By Dr Aparaajita Pandey

As the long-drawn vote counting process finally yielded results and it became certain that the world was in for a Biden presidency; speculations began more definitively than they had been for weeks on what the next four years held for the world. The semiotics of a democrat victory after a particularly vicious Trump presidency are quite clear. A society that’s inclusive and a leader who doesn’t rely on hateful political rhetoric. The reverberations of popular expectations from politics in the US have a proclivity of influencing the patterns of politics in the western hemisphere. A similar trend can now be expected.

Though the Latino vote for Biden in the US was splintered and he was able to garner a much smaller percentage of votes among the traditional Latino vote base in Texas than Hilary Clinton during the last presidential election despite the result; the US relations with Latin America are predicted to experience an upward swing. Joe Biden who was also the Vice – President during the Obama years has had a particular interest in Latin America during his political career, he has built personal relationships with many of the Latin American leaders and has been tracing the trajectory of their careers.

During his time as the Vice President, he visited Latin America a total of sixteen times, higher than Obama and Trump put together.

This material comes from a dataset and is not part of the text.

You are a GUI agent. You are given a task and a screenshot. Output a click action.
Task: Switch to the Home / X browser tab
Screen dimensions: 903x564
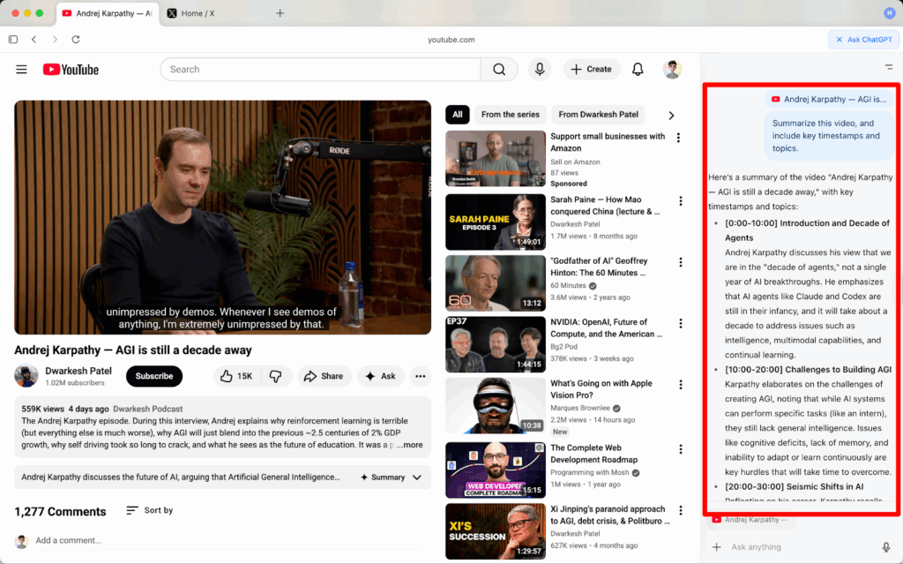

Biden has been vocal in the past about the intrinsic linking of stability in Latin America with stability around the southern US border. The Biden Presidency is being perceived as a continuation of the mostly affable Obama administration. The Trump presidency is understood as an aberration or a disruption in the evolution of stronger ties between Latin America and the US. While Bolton was quick to resurrect the Monroe Doctrine and use phrases like ‘our hemisphere’; Biden has claimed to believe that the US should be a ‘driving force’ in the Latin American region and that they must work together to ‘enable all countries to prosper and grow’.

Latin America today stands more politically and economically unstable than it has been in the past decade. The region was already experiencing recession, violence, instability, fleeing presidents, and protesting people before the outbreak of the CoronaVirus. Now in addition to the aforementioned the continent is crumbling under the pressure of a global pandemic with an inadequate and mostly decrepit public health system.

The region also shows clear fault lines in their political terrain with some leaders who have been previously anointed with the title of ‘Tropical Trump’ and a growing number of clearly left leaning of socialist adjacent regimes. A disillusion from the center right and right-wing governments in the region has become apparent with the Argentine and Bolivian elections. The plebiscite of a new constitution in Chile is a watershed not just in Chilean but also Latin American history in general as Chile has been the bastion of neo-liberal stability and prosperity in the continent for decades.

As protests in states grow and voters become fatigued with their present political leadership, it would not be wrong to speculate about a faint possibility of another pink- tide in the region. It would most certainly be in keeping with the theme of the hemisphere. As Biden once envisioned – ‘a hemisphere that was secure, middle class, and democratic from the northern reaches of Canada to the southern tip of Chile’. While Biden does talk about amicable relations between Latin America and the US; he has acknowledged the need to address the root cause of the problem of illegal migration from Central America to the US.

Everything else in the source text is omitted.